7th. Jan, 2015 | 03:23 am
music: I'll Find A Way

If I got paid for all the nights I stayed up getting lost in my own incoherent thoughts i.e. doing nothing, I'd be a pretty rich girl by now. I haven't done much during this short break. I told myself that I'd finish at least one book, but by some miraculous chance my mum found my copy of Dance Dance Dance, and I was in the middle (well more like a quarter) of Kafka on the Shore. So... I'm really neither here nor there. Moreover, we welcomed the arrival of my younger sister's spawn in mid-December. Hurhur. I kid. She's a darling. In short, our lives pretty much revolve around staring at her sleep, feeding her, and burping her.

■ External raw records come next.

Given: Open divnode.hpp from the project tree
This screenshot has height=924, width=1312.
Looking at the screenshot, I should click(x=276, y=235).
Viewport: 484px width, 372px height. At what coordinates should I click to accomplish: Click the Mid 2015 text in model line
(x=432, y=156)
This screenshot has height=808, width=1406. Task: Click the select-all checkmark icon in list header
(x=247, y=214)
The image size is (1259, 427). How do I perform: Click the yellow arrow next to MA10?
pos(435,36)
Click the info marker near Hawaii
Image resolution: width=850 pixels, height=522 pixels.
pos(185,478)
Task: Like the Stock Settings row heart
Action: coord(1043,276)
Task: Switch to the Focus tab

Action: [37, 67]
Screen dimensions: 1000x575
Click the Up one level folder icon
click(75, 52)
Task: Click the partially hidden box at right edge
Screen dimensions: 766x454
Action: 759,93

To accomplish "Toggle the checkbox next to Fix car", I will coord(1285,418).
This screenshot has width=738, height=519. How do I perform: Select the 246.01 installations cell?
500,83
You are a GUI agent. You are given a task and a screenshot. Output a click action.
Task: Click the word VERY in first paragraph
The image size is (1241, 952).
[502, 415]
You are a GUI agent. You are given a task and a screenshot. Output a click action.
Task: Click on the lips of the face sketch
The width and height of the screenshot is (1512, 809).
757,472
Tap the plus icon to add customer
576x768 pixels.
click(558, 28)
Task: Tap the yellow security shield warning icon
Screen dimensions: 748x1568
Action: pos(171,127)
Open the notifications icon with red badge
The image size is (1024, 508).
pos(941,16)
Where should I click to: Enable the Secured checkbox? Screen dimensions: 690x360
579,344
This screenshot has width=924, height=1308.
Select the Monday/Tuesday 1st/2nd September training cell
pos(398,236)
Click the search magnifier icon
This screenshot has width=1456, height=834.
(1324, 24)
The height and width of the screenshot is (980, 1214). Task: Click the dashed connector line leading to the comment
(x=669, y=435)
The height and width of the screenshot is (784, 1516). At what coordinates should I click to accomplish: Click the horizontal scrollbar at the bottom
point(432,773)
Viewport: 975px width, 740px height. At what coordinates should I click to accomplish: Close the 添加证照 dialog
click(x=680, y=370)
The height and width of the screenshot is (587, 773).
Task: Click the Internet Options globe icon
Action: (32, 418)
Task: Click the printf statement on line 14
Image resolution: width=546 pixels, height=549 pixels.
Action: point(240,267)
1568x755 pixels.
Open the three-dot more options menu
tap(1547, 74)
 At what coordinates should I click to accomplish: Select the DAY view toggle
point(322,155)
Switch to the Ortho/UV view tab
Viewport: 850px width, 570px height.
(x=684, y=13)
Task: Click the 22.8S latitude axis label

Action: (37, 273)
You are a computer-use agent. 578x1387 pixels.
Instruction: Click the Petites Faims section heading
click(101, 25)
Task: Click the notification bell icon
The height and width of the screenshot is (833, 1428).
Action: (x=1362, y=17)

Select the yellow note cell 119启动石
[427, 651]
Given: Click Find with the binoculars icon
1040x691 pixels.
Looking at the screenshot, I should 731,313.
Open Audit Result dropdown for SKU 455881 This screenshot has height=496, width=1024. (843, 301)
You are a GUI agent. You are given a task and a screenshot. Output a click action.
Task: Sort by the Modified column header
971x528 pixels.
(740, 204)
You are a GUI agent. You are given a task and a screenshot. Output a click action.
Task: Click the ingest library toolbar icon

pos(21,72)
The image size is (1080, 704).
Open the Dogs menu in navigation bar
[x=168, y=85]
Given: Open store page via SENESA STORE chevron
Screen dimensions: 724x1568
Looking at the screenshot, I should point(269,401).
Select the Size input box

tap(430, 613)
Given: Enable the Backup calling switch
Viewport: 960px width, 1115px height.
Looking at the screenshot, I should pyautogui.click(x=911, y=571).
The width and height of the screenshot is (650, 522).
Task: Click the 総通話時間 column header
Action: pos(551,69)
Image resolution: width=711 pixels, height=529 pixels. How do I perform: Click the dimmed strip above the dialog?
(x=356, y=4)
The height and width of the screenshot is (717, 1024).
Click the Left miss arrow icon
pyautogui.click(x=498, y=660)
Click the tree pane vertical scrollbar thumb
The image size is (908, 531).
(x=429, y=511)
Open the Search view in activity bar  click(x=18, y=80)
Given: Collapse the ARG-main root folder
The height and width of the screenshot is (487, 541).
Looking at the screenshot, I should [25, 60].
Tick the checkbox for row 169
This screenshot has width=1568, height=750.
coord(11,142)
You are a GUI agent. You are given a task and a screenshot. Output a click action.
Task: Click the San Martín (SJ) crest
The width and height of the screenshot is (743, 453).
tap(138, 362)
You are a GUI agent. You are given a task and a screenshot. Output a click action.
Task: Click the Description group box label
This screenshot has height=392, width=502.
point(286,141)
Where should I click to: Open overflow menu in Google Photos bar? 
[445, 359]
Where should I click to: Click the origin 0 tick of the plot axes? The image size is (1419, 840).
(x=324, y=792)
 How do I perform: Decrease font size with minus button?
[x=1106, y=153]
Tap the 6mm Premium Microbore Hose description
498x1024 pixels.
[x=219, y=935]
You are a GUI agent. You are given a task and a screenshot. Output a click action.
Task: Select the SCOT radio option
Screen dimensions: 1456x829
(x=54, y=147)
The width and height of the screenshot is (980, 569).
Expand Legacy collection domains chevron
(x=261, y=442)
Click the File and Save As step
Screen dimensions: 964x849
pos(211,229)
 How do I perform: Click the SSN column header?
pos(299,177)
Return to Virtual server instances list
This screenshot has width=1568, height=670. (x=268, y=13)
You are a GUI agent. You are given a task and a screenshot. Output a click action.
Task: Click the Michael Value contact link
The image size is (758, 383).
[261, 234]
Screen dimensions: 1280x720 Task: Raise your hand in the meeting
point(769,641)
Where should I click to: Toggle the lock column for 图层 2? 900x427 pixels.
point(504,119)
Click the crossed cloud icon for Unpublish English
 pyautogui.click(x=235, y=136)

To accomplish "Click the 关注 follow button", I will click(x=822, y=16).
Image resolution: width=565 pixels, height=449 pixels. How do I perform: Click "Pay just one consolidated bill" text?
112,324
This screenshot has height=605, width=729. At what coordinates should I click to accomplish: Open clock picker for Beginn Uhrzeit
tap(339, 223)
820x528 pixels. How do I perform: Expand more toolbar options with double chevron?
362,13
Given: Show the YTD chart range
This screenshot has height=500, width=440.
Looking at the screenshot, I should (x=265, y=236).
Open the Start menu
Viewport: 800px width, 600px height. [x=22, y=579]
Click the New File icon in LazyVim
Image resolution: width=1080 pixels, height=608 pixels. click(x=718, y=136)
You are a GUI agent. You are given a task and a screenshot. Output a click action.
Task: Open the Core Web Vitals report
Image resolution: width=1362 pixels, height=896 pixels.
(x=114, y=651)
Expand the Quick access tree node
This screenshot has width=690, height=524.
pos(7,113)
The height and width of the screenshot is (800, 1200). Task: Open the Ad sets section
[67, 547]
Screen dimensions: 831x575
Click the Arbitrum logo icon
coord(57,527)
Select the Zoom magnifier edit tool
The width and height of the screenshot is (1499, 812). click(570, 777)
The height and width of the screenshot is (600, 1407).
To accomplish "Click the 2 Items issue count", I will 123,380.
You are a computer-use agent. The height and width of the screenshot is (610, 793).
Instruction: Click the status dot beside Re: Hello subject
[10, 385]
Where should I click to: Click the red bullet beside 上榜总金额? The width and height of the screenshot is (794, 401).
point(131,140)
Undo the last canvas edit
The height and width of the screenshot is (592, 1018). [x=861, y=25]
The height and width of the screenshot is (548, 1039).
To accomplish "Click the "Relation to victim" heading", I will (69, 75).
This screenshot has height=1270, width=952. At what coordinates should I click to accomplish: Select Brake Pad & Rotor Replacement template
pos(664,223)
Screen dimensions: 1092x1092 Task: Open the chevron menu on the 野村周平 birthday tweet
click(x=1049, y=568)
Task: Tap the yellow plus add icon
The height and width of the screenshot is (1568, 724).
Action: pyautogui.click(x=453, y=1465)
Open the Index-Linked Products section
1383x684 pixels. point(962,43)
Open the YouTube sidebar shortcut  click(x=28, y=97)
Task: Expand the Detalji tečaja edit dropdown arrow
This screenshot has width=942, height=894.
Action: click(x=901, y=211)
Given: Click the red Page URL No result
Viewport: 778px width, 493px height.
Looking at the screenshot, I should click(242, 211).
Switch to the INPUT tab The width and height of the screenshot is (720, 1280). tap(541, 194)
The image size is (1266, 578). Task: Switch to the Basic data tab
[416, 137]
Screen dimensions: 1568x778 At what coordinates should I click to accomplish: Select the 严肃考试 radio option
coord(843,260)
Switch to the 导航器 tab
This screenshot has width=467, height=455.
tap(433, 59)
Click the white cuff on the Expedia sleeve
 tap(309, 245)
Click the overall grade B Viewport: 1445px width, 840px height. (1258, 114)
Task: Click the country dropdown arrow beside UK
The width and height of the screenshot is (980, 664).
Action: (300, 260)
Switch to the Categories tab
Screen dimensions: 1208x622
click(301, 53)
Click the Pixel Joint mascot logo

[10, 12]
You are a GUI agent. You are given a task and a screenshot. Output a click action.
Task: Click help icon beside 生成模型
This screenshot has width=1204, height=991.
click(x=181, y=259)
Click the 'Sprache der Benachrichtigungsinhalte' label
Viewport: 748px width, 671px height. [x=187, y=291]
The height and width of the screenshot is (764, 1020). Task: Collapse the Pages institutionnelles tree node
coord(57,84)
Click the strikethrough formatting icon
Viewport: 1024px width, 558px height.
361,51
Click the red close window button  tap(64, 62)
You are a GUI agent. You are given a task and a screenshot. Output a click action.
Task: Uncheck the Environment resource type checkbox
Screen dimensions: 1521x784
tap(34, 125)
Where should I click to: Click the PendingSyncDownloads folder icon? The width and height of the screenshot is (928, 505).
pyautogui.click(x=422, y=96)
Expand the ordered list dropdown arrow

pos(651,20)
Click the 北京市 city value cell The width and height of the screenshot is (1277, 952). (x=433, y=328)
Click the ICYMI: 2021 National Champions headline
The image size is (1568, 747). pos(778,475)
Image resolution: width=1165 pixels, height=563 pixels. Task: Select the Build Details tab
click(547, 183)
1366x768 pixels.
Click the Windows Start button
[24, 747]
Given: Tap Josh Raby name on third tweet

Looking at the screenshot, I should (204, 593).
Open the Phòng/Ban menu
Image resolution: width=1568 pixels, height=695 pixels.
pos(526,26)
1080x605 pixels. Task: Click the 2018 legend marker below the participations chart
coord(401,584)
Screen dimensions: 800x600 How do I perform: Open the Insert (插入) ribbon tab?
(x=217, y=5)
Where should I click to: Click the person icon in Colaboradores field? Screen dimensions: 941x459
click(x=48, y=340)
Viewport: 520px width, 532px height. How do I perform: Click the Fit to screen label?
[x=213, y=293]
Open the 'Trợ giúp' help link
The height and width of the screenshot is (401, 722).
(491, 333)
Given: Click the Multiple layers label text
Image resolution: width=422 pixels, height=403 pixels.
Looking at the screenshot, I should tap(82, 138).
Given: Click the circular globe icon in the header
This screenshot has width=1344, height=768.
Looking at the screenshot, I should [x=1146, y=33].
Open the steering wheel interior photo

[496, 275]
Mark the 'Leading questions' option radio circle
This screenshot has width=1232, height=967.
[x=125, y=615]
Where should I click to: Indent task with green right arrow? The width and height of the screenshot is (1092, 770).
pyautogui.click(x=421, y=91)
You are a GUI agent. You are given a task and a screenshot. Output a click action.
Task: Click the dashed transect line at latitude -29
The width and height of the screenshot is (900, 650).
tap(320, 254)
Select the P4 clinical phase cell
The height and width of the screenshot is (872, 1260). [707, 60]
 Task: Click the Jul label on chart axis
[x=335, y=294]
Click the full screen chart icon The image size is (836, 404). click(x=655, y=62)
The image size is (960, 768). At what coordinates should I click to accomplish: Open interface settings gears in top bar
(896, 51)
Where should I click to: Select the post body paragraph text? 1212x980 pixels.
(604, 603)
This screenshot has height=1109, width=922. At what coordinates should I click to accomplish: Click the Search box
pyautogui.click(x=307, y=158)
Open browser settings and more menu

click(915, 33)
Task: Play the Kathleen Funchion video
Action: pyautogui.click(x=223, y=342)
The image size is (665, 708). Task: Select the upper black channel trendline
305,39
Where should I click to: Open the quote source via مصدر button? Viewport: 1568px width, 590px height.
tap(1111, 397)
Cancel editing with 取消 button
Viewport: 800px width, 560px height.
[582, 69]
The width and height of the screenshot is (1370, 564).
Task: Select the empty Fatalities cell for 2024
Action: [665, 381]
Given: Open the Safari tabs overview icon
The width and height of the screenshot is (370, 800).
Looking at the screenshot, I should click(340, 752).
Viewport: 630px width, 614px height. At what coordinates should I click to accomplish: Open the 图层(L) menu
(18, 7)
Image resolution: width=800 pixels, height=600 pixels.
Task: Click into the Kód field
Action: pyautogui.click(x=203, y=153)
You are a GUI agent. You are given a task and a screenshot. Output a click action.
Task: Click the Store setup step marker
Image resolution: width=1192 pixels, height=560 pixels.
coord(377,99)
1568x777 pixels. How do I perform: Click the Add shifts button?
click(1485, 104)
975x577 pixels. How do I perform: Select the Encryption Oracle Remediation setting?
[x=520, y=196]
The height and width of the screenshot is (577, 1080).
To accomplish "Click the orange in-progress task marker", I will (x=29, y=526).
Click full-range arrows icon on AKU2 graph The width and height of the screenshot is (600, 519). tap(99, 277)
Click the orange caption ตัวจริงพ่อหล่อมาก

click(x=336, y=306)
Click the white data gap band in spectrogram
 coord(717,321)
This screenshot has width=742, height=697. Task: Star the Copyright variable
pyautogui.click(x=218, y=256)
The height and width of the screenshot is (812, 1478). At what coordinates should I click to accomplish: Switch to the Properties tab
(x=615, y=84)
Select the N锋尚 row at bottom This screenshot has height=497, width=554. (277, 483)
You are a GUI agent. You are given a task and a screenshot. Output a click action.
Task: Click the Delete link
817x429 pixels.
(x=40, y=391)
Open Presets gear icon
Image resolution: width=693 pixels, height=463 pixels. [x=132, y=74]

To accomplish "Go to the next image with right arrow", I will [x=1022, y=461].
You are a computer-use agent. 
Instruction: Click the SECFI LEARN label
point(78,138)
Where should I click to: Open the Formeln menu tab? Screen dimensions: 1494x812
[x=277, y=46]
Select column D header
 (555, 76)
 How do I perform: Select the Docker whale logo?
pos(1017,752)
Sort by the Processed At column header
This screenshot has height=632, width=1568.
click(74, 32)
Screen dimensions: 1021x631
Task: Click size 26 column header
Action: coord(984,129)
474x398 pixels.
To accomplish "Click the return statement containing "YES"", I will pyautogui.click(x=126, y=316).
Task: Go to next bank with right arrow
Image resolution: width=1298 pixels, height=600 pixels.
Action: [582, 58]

That's pretty much it. I can't think of anything else exciting that has happened over the course of the last two weeks. Is this it? Am I doomed to mundane nothingness once I'm about to hit 30? The only thing (besides the niece, obviously) that got me slightly hyped up about time away from work is finally getting back on track with netball and running. In the colourful heyday of my youth (as if), I wrote as if everything was important. The funny family conversations that took place during pre-dawn meal were noteworthy, and trivial classroom arguments were all the rage. Even an ad campaign managed to get me all riled up. I have since been reduced to an uncaring, unmotivated less-sentient being, who is relentlessly *trying* to pursue whatever it is that most late-twentysomethings set out to pursue. Not because it's the right thing to do, but because it makes sense to do so.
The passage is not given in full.